Another intriguing hypothesis emerging from our gene expression profiling data is the possible involvement of an infectious agent in the pathogenesis of breast implant-associated anaplastic large cell lymphoma. Signatures related to viral expression, transcription and translation were revealed upon in silico comparison of breast implant-associated anaplastic large cell lymphoma transcriptional profiles with those generated from normal T-cells and ALK-positive anaplastic large cell lymphoma. RPS10 was one of the most differentially expressed genes between breast implant-associated anaplastic large cell lymphoma and other peripheral T-cell lymphomas. It has been shown that RPS10 participates in ribosome biogenesis and in the cellular translational machinery of eukaryotes [51, 52] and it also has a crucial role in the formation of the binding site for the internal ribosome entry site (IRES) of several viral transcripts on the human 40S  ribosomal subunit [53,54,55]. The contribution of viral infections to the pathogenesis of specific B- and T-cell lymphomas, including lymphomas presenting as effusions (i.e., primary effusion lymphoma) is well recognized [56]. Our data lead us to speculate that viral infection/re-activation might be a potential trigger of lymphomagenesis besides long-term bacterial infection (i.e., Ralstonia) acquired during implantation, which has been suggested by others to favor the development of breast implant-associated anaplastic large cell lymphoma [57, 58]. This hypothesis, however, requires further investigation. Alternatively, as described for other ribosomal proteins, genetic mutations or external stimuli such as chemical agents, radiation and nutrient depletion could also impair ribosome biogenesis, and result in the accumulation of a ribosome-free form of RPS10 in breast implant-associated anaplastic large cell lymphoma, which may have oncogenic functions [59].

Finally, by comparing the breast implant-associated anaplastic large cell lymphoma transcriptional signature to previously obtained signatures of systemic anaplastic large cell lymphoma, peripheral T-cell lymphoma-not otherwise specified, and angioimmunoblastic T-cell lymphoma, we show that breast implant-associated anaplastic large cell lymphoma represents a distinct subtype of peripheral T-cell lymphoma, not only from a morphological and clinical perspective, but also at the molecular level. As observed in other types of anaplastic large cell lymphomas, breast implant-associated anaplastic large cell lymphoma substantially differs from peripheral T-cell lymphoma, not otherwise specified, with regard to downregulation of antigen-dependent T-cell receptor activation and signaling, which is supported by the frequent T-cell antigen loss observed in most breast implant-associated anaplastic large cell lymphomas [46]. On the other hand, in comparison to ALK-negative anaplastic large cell lymphoma, breast implant-associated anaplastic large cell lymphoma is characterized by the upregulation of a myeloid cell differentiation-related program, a finding supported by studies reporting expression of the myeloid antigens CD15, CD13, and CD33 in breast implant-associated anaplastic large cell lymphomas [60, 61], similar to ALK-positive anaplastic large cell lymphomas [62].

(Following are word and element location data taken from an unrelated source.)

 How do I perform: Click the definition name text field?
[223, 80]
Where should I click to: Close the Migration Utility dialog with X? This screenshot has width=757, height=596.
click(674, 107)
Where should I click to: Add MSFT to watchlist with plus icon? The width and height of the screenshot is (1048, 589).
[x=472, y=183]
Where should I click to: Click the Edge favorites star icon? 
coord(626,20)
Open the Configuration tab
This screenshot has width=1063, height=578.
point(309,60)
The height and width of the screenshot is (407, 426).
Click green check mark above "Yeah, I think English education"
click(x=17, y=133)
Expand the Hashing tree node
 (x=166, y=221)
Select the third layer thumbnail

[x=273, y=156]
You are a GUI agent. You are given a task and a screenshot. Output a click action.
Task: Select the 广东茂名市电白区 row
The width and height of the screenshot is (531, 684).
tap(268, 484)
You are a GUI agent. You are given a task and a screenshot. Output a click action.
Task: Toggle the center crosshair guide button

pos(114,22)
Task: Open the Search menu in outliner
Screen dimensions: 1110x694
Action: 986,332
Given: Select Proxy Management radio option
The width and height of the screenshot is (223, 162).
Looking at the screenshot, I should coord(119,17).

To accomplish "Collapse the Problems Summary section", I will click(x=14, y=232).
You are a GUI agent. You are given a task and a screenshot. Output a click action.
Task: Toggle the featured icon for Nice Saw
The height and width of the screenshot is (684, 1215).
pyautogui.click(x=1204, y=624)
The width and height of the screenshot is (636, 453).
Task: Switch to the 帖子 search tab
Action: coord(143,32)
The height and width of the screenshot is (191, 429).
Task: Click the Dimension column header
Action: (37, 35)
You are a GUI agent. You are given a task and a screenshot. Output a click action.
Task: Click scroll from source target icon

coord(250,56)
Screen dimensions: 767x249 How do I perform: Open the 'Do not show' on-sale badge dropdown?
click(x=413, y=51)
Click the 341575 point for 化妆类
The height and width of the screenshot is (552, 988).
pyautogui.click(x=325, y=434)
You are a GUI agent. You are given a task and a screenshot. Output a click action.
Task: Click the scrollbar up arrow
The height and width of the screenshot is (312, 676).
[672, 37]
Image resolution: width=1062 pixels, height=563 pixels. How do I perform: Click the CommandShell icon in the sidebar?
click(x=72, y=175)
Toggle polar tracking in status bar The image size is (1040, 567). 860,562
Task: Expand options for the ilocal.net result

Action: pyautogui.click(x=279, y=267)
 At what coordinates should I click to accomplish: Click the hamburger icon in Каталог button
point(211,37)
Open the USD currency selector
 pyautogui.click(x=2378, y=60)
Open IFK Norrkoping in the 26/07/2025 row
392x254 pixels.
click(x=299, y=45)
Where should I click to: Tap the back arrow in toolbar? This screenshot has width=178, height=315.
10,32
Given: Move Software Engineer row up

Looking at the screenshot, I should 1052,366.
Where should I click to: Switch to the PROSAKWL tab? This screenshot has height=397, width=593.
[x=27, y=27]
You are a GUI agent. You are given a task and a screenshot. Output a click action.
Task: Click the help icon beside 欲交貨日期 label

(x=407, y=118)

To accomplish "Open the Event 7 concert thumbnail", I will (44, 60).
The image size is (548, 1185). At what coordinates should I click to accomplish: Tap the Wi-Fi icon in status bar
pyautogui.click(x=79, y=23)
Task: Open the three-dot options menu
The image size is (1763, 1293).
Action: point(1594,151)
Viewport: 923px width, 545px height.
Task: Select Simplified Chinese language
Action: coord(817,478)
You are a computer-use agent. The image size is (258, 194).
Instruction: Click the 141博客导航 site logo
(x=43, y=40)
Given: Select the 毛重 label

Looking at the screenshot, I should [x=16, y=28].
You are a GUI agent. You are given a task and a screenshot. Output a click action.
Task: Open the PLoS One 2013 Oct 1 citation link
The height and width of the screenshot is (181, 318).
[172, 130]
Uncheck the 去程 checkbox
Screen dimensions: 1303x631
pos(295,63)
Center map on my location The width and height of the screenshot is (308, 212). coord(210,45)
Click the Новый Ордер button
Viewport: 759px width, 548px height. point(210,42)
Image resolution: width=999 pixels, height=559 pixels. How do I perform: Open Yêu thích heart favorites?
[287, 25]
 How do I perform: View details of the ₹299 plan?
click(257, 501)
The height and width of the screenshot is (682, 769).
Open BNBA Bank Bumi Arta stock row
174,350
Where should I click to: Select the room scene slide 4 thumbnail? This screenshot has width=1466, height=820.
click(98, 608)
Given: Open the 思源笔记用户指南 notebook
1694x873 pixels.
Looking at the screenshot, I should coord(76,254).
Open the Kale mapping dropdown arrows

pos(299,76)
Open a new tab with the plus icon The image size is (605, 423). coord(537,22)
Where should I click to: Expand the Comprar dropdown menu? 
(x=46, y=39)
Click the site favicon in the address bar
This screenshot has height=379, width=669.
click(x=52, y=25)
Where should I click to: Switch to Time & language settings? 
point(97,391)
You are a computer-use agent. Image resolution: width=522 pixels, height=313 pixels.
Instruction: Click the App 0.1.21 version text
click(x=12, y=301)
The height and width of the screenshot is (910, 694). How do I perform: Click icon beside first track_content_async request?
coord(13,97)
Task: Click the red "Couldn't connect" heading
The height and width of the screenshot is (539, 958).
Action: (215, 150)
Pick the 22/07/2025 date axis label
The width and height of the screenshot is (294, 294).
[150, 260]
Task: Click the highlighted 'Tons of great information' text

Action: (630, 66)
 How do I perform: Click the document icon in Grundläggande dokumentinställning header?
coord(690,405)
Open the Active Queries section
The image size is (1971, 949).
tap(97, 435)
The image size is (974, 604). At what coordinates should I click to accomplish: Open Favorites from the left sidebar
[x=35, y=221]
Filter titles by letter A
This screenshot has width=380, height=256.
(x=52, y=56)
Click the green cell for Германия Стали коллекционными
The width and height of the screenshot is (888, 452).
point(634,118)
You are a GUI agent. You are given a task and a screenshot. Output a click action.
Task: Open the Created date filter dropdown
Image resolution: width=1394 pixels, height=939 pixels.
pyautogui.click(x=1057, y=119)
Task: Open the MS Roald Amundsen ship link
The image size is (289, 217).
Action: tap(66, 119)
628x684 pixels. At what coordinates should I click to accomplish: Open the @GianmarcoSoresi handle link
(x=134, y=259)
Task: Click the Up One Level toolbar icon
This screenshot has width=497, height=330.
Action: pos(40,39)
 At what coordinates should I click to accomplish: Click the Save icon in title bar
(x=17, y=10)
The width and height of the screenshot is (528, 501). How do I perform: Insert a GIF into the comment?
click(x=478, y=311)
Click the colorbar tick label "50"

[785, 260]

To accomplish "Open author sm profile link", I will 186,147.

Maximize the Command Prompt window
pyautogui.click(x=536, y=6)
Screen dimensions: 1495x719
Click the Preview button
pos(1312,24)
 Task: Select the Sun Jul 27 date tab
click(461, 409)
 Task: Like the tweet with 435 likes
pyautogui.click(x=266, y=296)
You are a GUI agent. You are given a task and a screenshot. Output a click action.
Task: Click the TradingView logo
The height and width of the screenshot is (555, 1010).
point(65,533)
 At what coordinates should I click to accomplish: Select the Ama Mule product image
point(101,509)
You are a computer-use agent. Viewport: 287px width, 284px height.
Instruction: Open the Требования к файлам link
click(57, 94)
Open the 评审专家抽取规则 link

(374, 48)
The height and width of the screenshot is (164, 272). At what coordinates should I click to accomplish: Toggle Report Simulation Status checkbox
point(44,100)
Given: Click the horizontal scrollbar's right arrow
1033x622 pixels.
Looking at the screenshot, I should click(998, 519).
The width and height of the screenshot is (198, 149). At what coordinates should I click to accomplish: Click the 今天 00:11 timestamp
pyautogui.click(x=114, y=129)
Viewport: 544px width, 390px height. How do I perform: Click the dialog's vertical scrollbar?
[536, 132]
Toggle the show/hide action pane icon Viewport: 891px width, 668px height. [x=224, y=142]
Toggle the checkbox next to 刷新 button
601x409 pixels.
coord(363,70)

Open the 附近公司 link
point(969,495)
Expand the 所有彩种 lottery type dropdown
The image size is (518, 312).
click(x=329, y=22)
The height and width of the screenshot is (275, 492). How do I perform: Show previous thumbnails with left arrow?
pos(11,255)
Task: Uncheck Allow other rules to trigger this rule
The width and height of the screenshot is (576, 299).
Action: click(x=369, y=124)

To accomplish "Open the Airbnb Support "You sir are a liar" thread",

In conclusion, in the present study we describe the results of the first comparative transcriptional analysis of breast implant-associated anaplastic large cell lymphoma, which reveals similarities of this neoplasm with activated CD4+ memory T-cells in most cases and differences between breast implant-associated anaplastic large cell lymphoma and other types of peripheral T-cell lymphomas, including systemic anaplastic large cell lymphoma. Functional investigations of the genetic programs and pathways delineated in breast implant-associated anaplastic large cell lymphoma could further advance our understanding of the pathogenesis of this rare malignancy.